There are two slightly different flavors to 'ineffable', let's call them 1) things impenetrable to our understanding and 2) things that defy description. For the latter we need not venture beyond our imaginations to find the limitations of language...
Fortunately there are ways to supplement natural language, let me try to explain with this handy metaphor :) by MC Escher:

We are tempted to thinks of words as mapping, one to one, with objects of experience: this is just the way we use it on daily basis. However, given there is much difference of opinion on exactly how, language is more like one hand in the drawing. It describes reality (note the atomic word 'scribe'); and it does so in a construtivist and at least semi-consensualist manner. Language grows, but at the same time, together with our understanding, Reality (seems to) grow. Thus the descriptor always lags in denotative power.
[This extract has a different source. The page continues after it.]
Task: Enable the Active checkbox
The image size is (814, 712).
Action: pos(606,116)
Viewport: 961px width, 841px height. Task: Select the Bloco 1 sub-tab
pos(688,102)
Now let us suppose that the two pencils aren't exactly the same (the reality of Language is that it isn't perfect), maybe slightly different color. We can see the description of Reality is close enough to be isomorphic (it is the same picture from different perspectives), except one aspect, the color, is not only different but intrinsically incapable to be produced by the descriptor (Reality must change for Language to gain that capacity).
Yet another aspect not so easily put in words but appreciable by the fact that there are two hands "necessary" to convey the concept: Let me echo a quote from @PeterJ answer.
Reality lies 'beyond the coincidence of contradictories'
To wrap our minds around something we often employ dichotomies. I.e. we talk about 'warm and cold' when in reality we a referring to a physical quantity temperature. To conceptualize heat we first relativized it then quantized it. Language builds upon understanding which builds upon language... But 'warm' and 'cold' is not from nature, their axis is the coincidence and they're the contradiction.
As for things we simply can't understand: obviously for some we merely need the language to develop. Obviously for others there is a "third perspective" forever out of reach.